Amanda Knox is about to face what she could have never imagined.
If life had gone according to plan, Knox would graduate from the University of Washington in Seattle this weekend. Instead, she will take the witness stand to defend herself in an Italian courtroom where she has been on trial since January, charged with murder.
College graduation is just one of the milestones Knox has missed while held in a prison in Perugia, Italy, for the past 18 months. Knox had dreamed of spending her junior year abroad in this medieval Italian town in the Umbrian hillside. But not long after she arrived, Knox went from being a sweet-faced coed to what newspapers described as an accused killer with "icy blue eyes."
Knox, 21, and her former boyfriend Raffaele Sollecito, 25, are accused of sexually assaulting and murdering Knox's British roommate, Meredith Kercher, 21.
Kercher was found stabbed and strangled to death in her room in the house she shared with Knox and two other women, Nov. 2, 2007. A third person, Rudy Guede, has already been convicted and sentenced to 30 years in prison for his role in the murder.
Knox and Sollecito, on trial together, maintain their innocence and claim they were together at Sollecito's apartment the night of the murder.
After five months of testimony in which witnesses have often portrayed Knox as an inappropriately behaved and bizarre young woman, in what her father, Curt Knox, has called a "character assassination," the defense will have its chance to show the jury that Knox is innocent. She begins her defense and takes the stand for questioning June 12.
Knox may begin in her testimony in English but will likely speak mostly in Italian, her father told ABC News. She planned to make a last-minute decision on the stand, he said.
The decision to take the stand was Knox's and that of her lawyers. Sollecito will not be questioned.
Knox's decision to take the stand is a "no brainer," according to Los Angeles defense attorney Roy Black who has been following the case closely.
"If she doesn't get up there and put on a good performance, have a good explanation, I think there's a very good chance she's going to be convicted," he told "Good Morning America."
One thing Knox has going for her, Black said, was the prosecution's "weak" theory that the killing was the result of Kercher's refusal to participate in a sex game.
"I think that's the weakest part of the case for them. They say some type of sex orgy was planned and the victim didn't want to go along with it. So she was killed because of that. I don't find that particularly convincing," Black said.
Black suggested Knox should blame the killing on Guede who has already been convicted of taking part in the murder and whose fingerprints and DNA are already established at the crime scene.

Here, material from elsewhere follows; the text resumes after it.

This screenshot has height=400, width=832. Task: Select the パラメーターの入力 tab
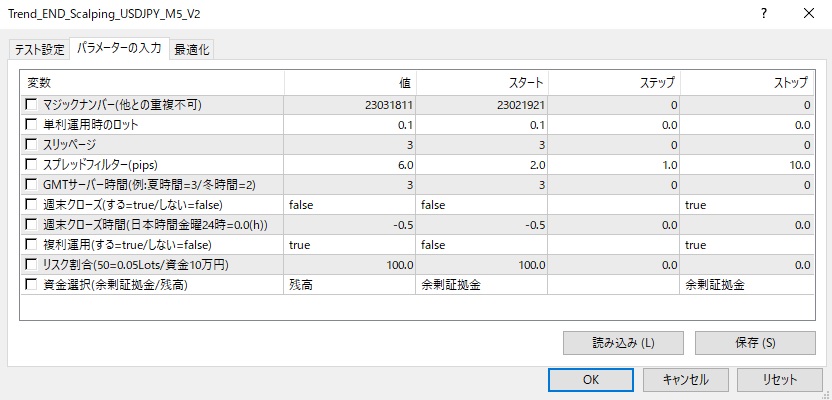point(119,49)
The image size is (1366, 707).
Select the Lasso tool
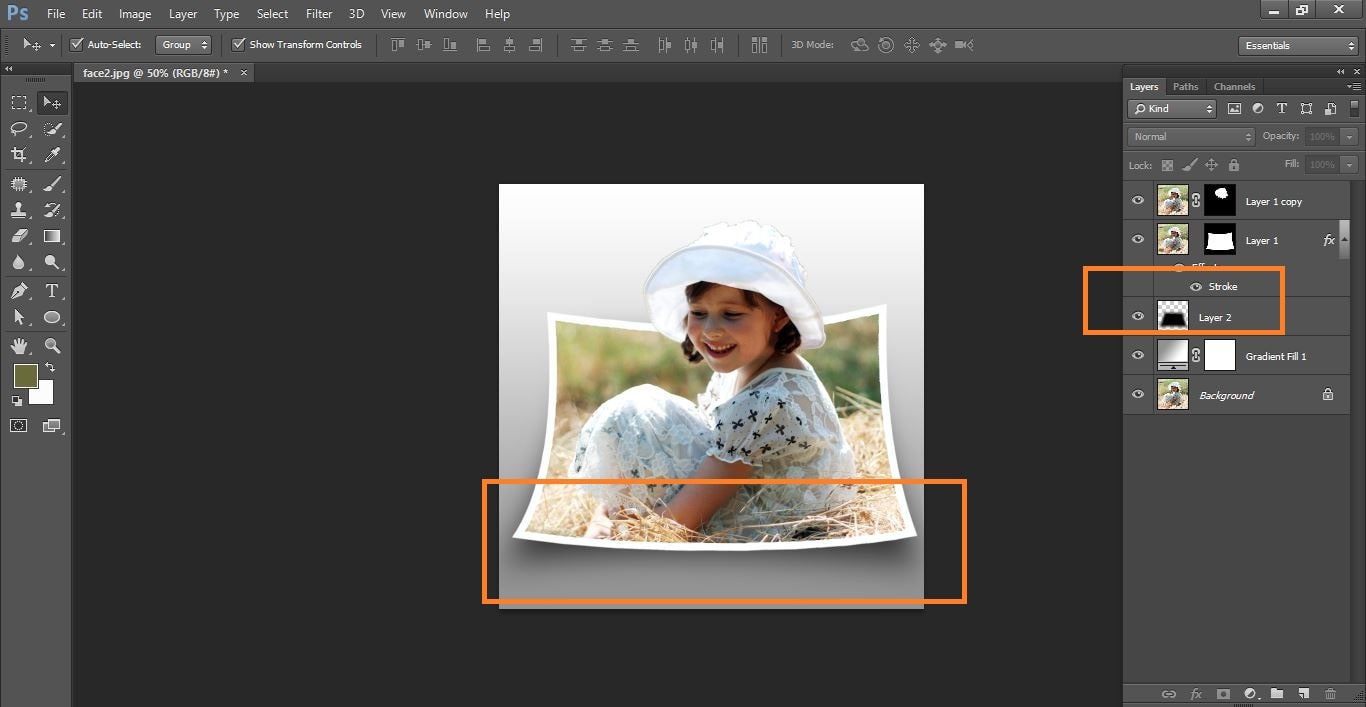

Xavier Amador, a Columbia University clinical psychology professor who frequently consults on criminal trials, suggested that Knox has a unique problem with the jury in Perugia.
He noted that the Italian media has written luridly about Knox's behavior after her arrest and during the trial and that Italian jurors are not screened for biases or preconceived notions, and not told to avoid reading about the case as they would be in the U.S.